PROBLEM => Please lay out every line of the records below as a JSON list of strings, one string per line, with blank lines left out.

DATA FOR PROCESSING =>

------

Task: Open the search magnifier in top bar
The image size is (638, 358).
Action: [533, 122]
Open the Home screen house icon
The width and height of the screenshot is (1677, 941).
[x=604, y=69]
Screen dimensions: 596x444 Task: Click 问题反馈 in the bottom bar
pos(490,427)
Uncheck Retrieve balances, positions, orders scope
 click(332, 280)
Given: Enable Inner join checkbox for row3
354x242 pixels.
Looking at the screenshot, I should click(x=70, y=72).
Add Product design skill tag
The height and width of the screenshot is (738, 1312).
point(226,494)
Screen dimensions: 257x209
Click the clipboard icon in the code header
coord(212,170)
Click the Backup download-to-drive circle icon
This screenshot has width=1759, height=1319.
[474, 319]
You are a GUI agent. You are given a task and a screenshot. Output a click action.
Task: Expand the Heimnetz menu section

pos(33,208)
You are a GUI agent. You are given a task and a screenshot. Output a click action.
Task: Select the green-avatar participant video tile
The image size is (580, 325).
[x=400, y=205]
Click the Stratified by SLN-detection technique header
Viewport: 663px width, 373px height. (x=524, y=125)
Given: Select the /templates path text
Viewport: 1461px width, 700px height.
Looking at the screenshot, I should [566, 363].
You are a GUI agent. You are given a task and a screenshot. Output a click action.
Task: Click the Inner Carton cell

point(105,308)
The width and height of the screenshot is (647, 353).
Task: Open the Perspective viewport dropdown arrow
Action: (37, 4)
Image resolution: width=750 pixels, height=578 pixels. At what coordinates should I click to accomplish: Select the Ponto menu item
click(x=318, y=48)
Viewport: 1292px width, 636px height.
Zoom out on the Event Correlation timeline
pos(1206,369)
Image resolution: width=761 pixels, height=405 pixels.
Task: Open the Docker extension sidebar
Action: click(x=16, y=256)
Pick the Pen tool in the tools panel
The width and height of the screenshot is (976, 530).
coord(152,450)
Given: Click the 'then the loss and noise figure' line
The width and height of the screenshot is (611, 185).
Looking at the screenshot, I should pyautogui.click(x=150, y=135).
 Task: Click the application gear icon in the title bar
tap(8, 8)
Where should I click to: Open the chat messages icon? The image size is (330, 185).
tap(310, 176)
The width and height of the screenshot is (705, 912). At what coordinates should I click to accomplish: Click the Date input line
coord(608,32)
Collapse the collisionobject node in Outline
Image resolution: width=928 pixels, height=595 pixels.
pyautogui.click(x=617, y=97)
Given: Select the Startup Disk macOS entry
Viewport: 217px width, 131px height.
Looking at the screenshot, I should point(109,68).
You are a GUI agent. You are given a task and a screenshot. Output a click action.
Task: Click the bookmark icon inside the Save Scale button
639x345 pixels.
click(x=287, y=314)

------

OUTPUT OF THE TASK =>
[
  "Task: Open the search magnifier in top bar",
  "The image size is (638, 358).",
  "Action: [533, 122]",
  "Open the Home screen house icon",
  "The width and height of the screenshot is (1677, 941).",
  "[x=604, y=69]",
  "Screen dimensions: 596x444 Task: Click 问题反馈 in the bottom bar",
  "pos(490,427)",
  "Uncheck Retrieve balances, positions, orders scope",
  " click(332, 280)",
  "Given: Enable Inner join checkbox for row3",
  "354x242 pixels.",
  "Looking at the screenshot, I should click(x=70, y=72).",
  "Add Product design skill tag",
  "The height and width of the screenshot is (738, 1312).",
  "point(226,494)",
  "Screen dimensions: 257x209",
  "Click the clipboard icon in the code header",
  "coord(212,170)",
  "Click the Backup download-to-drive circle icon",
  "This screenshot has width=1759, height=1319.",
  "[474, 319]",
  "You are a GUI agent. You are given a task and a screenshot. Output a click action.",
  "Task: Expand the Heimnetz menu section",
  "pos(33,208)",
  "You are a GUI agent. You are given a task and a screenshot. Output a click action.",
  "Task: Select the green-avatar participant video tile",
  "The image size is (580, 325).",
  "[x=400, y=205]",
  "Click the Stratified by SLN-detection technique header",
  "Viewport: 663px width, 373px height. (x=524, y=125)",
  "Given: Select the /templates path text",
  "Viewport: 1461px width, 700px height.",
  "Looking at the screenshot, I should [566, 363].",
  "You are a GUI agent. You are given a task and a screenshot. Output a click action.",
  "Task: Click the Inner Carton cell",
  "point(105,308)",
  "The width and height of the screenshot is (647, 353).",
  "Task: Open the Perspective viewport dropdown arrow",
  "Action: (37, 4)",
  "Image resolution: width=750 pixels, height=578 pixels. At what coordinates should I click to accomplish: Select the Ponto menu item",
  "click(x=318, y=48)",
  "Viewport: 1292px width, 636px height.",
  "Zoom out on the Event Correlation timeline",
  "pos(1206,369)",
  "Image resolution: width=761 pixels, height=405 pixels.",
  "Task: Open the Docker extension sidebar",
  "Action: click(x=16, y=256)",
  "Pick the Pen tool in the tools panel",
  "The width and height of the screenshot is (976, 530).",
  "coord(152,450)",
  "Given: Click the 'then the loss and noise figure' line",
  "The width and height of the screenshot is (611, 185).",
  "Looking at the screenshot, I should pyautogui.click(x=150, y=135).",
  " Task: Click the application gear icon in the title bar",
  "tap(8, 8)",
  "Where should I click to: Open the chat messages icon? The image size is (330, 185).",
  "tap(310, 176)",
  "The width and height of the screenshot is (705, 912). At what coordinates should I click to accomplish: Click the Date input line",
  "coord(608,32)",
  "Collapse the collisionobject node in Outline",
  "Image resolution: width=928 pixels, height=595 pixels.",
  "pyautogui.click(x=617, y=97)",
  "Given: Select the Startup Disk macOS entry",
  "Viewport: 217px width, 131px height.",
  "Looking at the screenshot, I should point(109,68).",
  "You are a GUI agent. You are given a task and a screenshot. Output a click action.",
  "Task: Click the bookmark icon inside the Save Scale button",
  "639x345 pixels.",
  "click(x=287, y=314)"
]